## CONSIGNE
D'après le texte de la page, quelle somme la société Corsica Ferries demande-t-elle au Conseil d'Etat de mettre à la charge de l'Etat ?

## TEXTE DE LA PAGE
================================
Vu la procédure suivante :
La société Corsica Ferries a demandé au tribunal administratif de Bastia d'annuler l'arrêté du 17 janvier 2018 du préfet de Corse portant modification du règlement local de la station de pilotage des ports de Corse-du-Sud, en tant qu'il définit les tarifs du pilotage maritime. Par un jugement n° 1800318 du 9 juin 2020, le tribunal administratif de Bastia a rejeté sa demande.
Par un arrêt n° 20MA02723 du 28 novembre 2022, la cour administrative de Marseille a rejeté l'appel formé par la société Corsica Ferries contre ce jugement.
Par un pourvoi sommaire, un mémoire complémentaire et un mémoire en réplique, enregistrés le 27 janvier 2023, le 26 avril 2023 et le 18 avril 2024 au secrétariat du contentieux du Conseil d'Etat, la société Corsica Ferries demande au Conseil d'Etat :
1°) d'annuler cet arrêt ;
2°) de mettre à la charge de l'Etat la somme de 5 000 euros au titre de l'article L. 761-1 du code de justice administrative.
================================
## LIGNES DE DONNÉES
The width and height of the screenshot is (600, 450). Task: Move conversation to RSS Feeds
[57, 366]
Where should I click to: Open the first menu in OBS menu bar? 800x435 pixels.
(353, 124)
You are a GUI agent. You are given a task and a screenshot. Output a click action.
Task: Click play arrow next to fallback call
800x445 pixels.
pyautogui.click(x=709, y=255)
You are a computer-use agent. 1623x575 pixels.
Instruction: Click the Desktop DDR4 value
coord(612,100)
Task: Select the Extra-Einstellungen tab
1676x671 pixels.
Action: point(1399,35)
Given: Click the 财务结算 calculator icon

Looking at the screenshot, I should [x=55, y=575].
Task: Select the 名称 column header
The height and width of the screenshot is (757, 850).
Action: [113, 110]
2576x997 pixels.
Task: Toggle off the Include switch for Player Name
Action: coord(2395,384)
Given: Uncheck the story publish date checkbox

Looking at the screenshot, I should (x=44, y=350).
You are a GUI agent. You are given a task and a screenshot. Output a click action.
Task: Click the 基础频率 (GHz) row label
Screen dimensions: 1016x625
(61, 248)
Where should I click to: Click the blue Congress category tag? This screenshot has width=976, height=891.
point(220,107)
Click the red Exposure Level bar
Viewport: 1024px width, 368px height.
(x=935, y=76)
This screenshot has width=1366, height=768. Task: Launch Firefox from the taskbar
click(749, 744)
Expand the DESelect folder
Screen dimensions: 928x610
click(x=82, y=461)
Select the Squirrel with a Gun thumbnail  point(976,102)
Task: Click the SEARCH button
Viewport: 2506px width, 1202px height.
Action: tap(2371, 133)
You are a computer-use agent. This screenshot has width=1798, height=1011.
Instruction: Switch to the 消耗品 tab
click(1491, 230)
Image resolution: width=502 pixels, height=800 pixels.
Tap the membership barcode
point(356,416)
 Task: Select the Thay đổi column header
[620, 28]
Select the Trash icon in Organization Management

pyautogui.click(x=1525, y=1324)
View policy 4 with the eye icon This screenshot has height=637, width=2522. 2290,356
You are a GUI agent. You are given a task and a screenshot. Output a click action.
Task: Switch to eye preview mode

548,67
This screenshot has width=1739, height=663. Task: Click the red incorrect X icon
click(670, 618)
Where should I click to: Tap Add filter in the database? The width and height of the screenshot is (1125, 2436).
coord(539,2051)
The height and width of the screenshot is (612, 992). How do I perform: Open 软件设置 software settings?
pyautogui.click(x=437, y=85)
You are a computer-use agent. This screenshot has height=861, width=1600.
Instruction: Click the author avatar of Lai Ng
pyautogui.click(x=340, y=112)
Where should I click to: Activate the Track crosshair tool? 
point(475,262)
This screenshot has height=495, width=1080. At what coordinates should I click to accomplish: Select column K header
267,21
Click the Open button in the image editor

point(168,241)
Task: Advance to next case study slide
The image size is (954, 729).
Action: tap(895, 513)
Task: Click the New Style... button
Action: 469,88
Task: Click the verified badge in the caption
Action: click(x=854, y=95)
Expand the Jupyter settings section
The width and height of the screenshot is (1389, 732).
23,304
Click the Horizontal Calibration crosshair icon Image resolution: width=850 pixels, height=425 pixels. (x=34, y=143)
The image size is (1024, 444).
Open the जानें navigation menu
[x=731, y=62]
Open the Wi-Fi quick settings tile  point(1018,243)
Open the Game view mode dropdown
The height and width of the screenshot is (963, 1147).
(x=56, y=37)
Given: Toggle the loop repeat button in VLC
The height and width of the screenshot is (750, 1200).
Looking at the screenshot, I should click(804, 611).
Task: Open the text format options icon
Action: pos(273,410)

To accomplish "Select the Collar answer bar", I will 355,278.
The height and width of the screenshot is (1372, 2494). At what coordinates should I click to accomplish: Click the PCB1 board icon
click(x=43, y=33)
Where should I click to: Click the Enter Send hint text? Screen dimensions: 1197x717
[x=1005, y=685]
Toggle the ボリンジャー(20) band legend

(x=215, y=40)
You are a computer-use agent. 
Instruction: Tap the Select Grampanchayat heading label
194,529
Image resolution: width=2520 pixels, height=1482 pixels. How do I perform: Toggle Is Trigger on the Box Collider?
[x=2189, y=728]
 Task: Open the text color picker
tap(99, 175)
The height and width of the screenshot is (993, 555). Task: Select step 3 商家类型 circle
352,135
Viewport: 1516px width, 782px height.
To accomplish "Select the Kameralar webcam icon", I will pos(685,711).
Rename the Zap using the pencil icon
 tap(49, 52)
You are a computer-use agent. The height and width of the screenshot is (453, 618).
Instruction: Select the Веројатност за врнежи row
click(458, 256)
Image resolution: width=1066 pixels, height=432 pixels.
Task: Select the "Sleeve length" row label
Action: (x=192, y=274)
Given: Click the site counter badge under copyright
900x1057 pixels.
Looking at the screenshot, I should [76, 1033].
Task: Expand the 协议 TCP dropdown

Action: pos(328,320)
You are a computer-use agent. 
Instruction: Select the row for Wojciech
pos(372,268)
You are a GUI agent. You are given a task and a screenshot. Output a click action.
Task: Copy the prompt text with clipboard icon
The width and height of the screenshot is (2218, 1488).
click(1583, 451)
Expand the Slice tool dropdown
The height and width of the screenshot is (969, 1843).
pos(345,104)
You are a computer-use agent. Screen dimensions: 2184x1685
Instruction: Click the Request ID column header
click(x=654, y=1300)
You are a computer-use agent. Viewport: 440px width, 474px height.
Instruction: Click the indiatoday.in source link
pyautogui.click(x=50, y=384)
================================
## RÉPONSE ATTENDUE
La somme de 5 000 euros.